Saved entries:
====================

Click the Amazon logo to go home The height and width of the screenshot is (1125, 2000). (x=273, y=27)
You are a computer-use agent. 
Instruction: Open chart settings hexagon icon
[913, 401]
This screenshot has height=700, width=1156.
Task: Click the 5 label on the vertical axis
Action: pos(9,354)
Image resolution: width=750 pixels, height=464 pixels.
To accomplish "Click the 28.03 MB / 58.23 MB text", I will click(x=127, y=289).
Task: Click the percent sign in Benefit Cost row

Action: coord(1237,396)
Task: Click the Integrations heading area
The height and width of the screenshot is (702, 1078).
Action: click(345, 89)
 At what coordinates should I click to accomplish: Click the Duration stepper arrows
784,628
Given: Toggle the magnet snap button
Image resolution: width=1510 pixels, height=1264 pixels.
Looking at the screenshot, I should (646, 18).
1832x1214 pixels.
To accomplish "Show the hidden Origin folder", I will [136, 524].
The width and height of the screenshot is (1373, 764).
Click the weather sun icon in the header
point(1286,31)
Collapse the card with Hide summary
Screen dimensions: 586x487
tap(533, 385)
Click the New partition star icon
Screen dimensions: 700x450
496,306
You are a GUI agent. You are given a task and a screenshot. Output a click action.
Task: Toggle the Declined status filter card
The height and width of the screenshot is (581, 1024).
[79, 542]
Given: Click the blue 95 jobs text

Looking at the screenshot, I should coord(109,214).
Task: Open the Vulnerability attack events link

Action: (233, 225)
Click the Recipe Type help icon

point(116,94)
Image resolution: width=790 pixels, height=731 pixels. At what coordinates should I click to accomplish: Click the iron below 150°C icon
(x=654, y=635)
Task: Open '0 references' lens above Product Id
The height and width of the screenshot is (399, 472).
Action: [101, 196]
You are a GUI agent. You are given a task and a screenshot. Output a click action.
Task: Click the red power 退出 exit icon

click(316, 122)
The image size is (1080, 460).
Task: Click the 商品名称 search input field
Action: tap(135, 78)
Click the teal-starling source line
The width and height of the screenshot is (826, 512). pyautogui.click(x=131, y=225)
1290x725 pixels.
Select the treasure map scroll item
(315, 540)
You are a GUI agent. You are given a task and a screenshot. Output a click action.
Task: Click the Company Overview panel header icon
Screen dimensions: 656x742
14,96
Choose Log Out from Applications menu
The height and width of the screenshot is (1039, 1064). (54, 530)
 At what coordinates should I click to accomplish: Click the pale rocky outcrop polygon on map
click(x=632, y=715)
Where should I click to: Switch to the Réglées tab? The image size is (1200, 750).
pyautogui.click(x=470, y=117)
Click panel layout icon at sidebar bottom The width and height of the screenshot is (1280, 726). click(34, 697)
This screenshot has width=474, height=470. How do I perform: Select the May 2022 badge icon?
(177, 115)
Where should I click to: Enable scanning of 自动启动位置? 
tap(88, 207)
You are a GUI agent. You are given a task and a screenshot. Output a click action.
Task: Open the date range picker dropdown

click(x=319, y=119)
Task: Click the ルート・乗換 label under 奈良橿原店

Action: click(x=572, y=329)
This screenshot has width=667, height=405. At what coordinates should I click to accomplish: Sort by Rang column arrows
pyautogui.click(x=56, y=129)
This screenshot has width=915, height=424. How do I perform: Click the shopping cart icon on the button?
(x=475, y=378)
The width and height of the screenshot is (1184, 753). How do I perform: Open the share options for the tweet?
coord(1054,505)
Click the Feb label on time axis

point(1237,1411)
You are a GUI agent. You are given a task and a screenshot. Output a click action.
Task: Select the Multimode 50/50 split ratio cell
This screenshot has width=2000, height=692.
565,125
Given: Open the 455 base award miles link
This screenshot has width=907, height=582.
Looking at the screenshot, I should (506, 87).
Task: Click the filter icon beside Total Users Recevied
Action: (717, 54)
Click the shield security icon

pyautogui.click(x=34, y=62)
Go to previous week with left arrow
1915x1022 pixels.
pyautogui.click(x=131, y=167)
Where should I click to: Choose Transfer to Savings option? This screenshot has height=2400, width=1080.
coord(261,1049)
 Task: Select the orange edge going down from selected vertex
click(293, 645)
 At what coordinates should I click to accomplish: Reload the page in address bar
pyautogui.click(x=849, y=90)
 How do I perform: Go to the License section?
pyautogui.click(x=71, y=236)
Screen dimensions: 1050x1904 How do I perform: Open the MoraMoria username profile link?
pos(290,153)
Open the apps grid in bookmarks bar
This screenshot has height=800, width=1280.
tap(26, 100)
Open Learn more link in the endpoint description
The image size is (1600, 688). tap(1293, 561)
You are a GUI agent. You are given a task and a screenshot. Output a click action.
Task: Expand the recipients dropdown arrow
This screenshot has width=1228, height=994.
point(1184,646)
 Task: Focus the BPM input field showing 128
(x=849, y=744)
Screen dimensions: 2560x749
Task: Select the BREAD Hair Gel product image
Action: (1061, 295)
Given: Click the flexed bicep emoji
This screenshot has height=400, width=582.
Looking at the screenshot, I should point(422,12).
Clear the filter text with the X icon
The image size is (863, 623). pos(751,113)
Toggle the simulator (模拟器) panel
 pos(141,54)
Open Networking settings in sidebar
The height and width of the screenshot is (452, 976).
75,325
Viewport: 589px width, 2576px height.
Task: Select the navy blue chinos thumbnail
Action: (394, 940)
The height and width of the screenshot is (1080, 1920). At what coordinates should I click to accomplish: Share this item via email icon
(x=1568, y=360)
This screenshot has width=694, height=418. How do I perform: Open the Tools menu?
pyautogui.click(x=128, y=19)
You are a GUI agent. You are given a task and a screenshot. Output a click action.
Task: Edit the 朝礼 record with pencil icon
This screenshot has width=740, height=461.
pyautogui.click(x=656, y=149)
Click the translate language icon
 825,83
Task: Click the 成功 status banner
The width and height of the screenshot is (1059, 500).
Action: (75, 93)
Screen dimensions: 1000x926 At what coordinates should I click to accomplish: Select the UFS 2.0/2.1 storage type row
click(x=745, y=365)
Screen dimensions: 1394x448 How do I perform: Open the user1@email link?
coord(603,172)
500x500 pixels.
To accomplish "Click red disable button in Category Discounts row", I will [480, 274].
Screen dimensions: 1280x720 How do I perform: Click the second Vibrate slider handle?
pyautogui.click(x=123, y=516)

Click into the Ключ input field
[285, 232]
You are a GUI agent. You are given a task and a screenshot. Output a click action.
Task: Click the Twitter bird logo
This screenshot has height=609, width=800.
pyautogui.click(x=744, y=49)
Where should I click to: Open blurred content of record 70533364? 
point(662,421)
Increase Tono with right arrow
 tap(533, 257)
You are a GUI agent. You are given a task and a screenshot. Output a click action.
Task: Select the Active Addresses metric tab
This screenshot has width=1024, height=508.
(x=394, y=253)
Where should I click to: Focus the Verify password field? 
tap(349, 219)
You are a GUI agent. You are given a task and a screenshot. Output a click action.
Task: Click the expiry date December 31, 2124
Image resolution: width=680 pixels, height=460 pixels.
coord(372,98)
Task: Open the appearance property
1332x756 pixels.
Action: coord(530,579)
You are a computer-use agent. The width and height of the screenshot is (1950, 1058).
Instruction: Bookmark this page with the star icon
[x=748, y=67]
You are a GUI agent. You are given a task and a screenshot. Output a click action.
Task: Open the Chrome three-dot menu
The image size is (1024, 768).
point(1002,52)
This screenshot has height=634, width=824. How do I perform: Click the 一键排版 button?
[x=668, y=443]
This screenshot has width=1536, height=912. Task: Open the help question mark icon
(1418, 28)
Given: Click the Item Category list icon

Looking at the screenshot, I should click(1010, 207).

====================

Task objective: What do the records say? Quote them all exactly.

Solution for this exercise:
Click the Amazon logo to go home The height and width of the screenshot is (1125, 2000). (x=273, y=27)
You are a computer-use agent. 
Instruction: Open chart settings hexagon icon
[913, 401]
This screenshot has height=700, width=1156.
Task: Click the 5 label on the vertical axis
Action: pos(9,354)
Image resolution: width=750 pixels, height=464 pixels.
To accomplish "Click the 28.03 MB / 58.23 MB text", I will click(x=127, y=289).
Task: Click the percent sign in Benefit Cost row

Action: coord(1237,396)
Task: Click the Integrations heading area
The height and width of the screenshot is (702, 1078).
Action: click(345, 89)
 At what coordinates should I click to accomplish: Click the Duration stepper arrows
784,628
Given: Toggle the magnet snap button
Image resolution: width=1510 pixels, height=1264 pixels.
Looking at the screenshot, I should (646, 18).
1832x1214 pixels.
To accomplish "Show the hidden Origin folder", I will [136, 524].
The width and height of the screenshot is (1373, 764).
Click the weather sun icon in the header
point(1286,31)
Collapse the card with Hide summary
Screen dimensions: 586x487
tap(533, 385)
Click the New partition star icon
Screen dimensions: 700x450
496,306
You are a GUI agent. You are given a task and a screenshot. Output a click action.
Task: Toggle the Declined status filter card
The height and width of the screenshot is (581, 1024).
[79, 542]
Given: Click the blue 95 jobs text

Looking at the screenshot, I should coord(109,214).
Task: Open the Vulnerability attack events link

Action: (233, 225)
Click the Recipe Type help icon

point(116,94)
Image resolution: width=790 pixels, height=731 pixels. At what coordinates should I click to accomplish: Click the iron below 150°C icon
(x=654, y=635)
Task: Open '0 references' lens above Product Id
The height and width of the screenshot is (399, 472).
Action: [101, 196]
You are a GUI agent. You are given a task and a screenshot. Output a click action.
Task: Click the red power 退出 exit icon

click(316, 122)
The image size is (1080, 460).
Task: Click the 商品名称 search input field
Action: tap(135, 78)
Click the teal-starling source line
The width and height of the screenshot is (826, 512). pyautogui.click(x=131, y=225)
1290x725 pixels.
Select the treasure map scroll item
(315, 540)
You are a GUI agent. You are given a task and a screenshot. Output a click action.
Task: Click the Company Overview panel header icon
Screen dimensions: 656x742
14,96
Choose Log Out from Applications menu
The height and width of the screenshot is (1039, 1064). (54, 530)
 At what coordinates should I click to accomplish: Click the pale rocky outcrop polygon on map
click(x=632, y=715)
Where should I click to: Switch to the Réglées tab? The image size is (1200, 750).
pyautogui.click(x=470, y=117)
Click panel layout icon at sidebar bottom The width and height of the screenshot is (1280, 726). click(34, 697)
This screenshot has width=474, height=470. How do I perform: Select the May 2022 badge icon?
(177, 115)
Where should I click to: Enable scanning of 自动启动位置? 
tap(88, 207)
You are a GUI agent. You are given a task and a screenshot. Output a click action.
Task: Open the date range picker dropdown

click(x=319, y=119)
Task: Click the ルート・乗換 label under 奈良橿原店

Action: click(x=572, y=329)
This screenshot has width=667, height=405. At what coordinates should I click to accomplish: Sort by Rang column arrows
pyautogui.click(x=56, y=129)
This screenshot has width=915, height=424. How do I perform: Click the shopping cart icon on the button?
(x=475, y=378)
The width and height of the screenshot is (1184, 753). How do I perform: Open the share options for the tweet?
coord(1054,505)
Click the Feb label on time axis

point(1237,1411)
You are a GUI agent. You are given a task and a screenshot. Output a click action.
Task: Select the Multimode 50/50 split ratio cell
This screenshot has width=2000, height=692.
565,125
Given: Open the 455 base award miles link
This screenshot has width=907, height=582.
Looking at the screenshot, I should (506, 87).
Task: Click the filter icon beside Total Users Recevied
Action: (717, 54)
Click the shield security icon

pyautogui.click(x=34, y=62)
Go to previous week with left arrow
1915x1022 pixels.
pyautogui.click(x=131, y=167)
Where should I click to: Choose Transfer to Savings option? This screenshot has height=2400, width=1080.
coord(261,1049)
 Task: Select the orange edge going down from selected vertex
click(293, 645)
 At what coordinates should I click to accomplish: Reload the page in address bar
pyautogui.click(x=849, y=90)
 How do I perform: Go to the License section?
pyautogui.click(x=71, y=236)
Screen dimensions: 1050x1904 How do I perform: Open the MoraMoria username profile link?
pos(290,153)
Open the apps grid in bookmarks bar
This screenshot has height=800, width=1280.
tap(26, 100)
Open Learn more link in the endpoint description
The image size is (1600, 688). tap(1293, 561)
You are a GUI agent. You are given a task and a screenshot. Output a click action.
Task: Expand the recipients dropdown arrow
This screenshot has width=1228, height=994.
point(1184,646)
 Task: Focus the BPM input field showing 128
(x=849, y=744)
Screen dimensions: 2560x749
Task: Select the BREAD Hair Gel product image
Action: (1061, 295)
Given: Click the flexed bicep emoji
This screenshot has height=400, width=582.
Looking at the screenshot, I should point(422,12).
Clear the filter text with the X icon
The image size is (863, 623). pos(751,113)
Toggle the simulator (模拟器) panel
 pos(141,54)
Open Networking settings in sidebar
The height and width of the screenshot is (452, 976).
75,325
Viewport: 589px width, 2576px height.
Task: Select the navy blue chinos thumbnail
Action: (394, 940)
The height and width of the screenshot is (1080, 1920). At what coordinates should I click to accomplish: Share this item via email icon
(x=1568, y=360)
This screenshot has width=694, height=418. How do I perform: Open the Tools menu?
pyautogui.click(x=128, y=19)
You are a GUI agent. You are given a task and a screenshot. Output a click action.
Task: Edit the 朝礼 record with pencil icon
This screenshot has width=740, height=461.
pyautogui.click(x=656, y=149)
Click the translate language icon
 825,83
Task: Click the 成功 status banner
The width and height of the screenshot is (1059, 500).
Action: (75, 93)
Screen dimensions: 1000x926 At what coordinates should I click to accomplish: Select the UFS 2.0/2.1 storage type row
click(x=745, y=365)
Screen dimensions: 1394x448 How do I perform: Open the user1@email link?
coord(603,172)
500x500 pixels.
To accomplish "Click red disable button in Category Discounts row", I will [480, 274].
Screen dimensions: 1280x720 How do I perform: Click the second Vibrate slider handle?
pyautogui.click(x=123, y=516)

Click into the Ключ input field
[285, 232]
You are a GUI agent. You are given a task and a screenshot. Output a click action.
Task: Click the Twitter bird logo
This screenshot has height=609, width=800.
pyautogui.click(x=744, y=49)
Where should I click to: Open blurred content of record 70533364? 
point(662,421)
Increase Tono with right arrow
 tap(533, 257)
You are a GUI agent. You are given a task and a screenshot. Output a click action.
Task: Select the Active Addresses metric tab
This screenshot has width=1024, height=508.
(x=394, y=253)
Where should I click to: Focus the Verify password field? 
tap(349, 219)
You are a GUI agent. You are given a task and a screenshot. Output a click action.
Task: Click the expiry date December 31, 2124
Image resolution: width=680 pixels, height=460 pixels.
coord(372,98)
Task: Open the appearance property
1332x756 pixels.
Action: coord(530,579)
You are a computer-use agent. The width and height of the screenshot is (1950, 1058).
Instruction: Bookmark this page with the star icon
[x=748, y=67]
You are a GUI agent. You are given a task and a screenshot. Output a click action.
Task: Open the Chrome three-dot menu
The image size is (1024, 768).
point(1002,52)
This screenshot has height=634, width=824. How do I perform: Click the 一键排版 button?
[x=668, y=443]
This screenshot has width=1536, height=912. Task: Open the help question mark icon
(1418, 28)
Given: Click the Item Category list icon

Looking at the screenshot, I should click(1010, 207).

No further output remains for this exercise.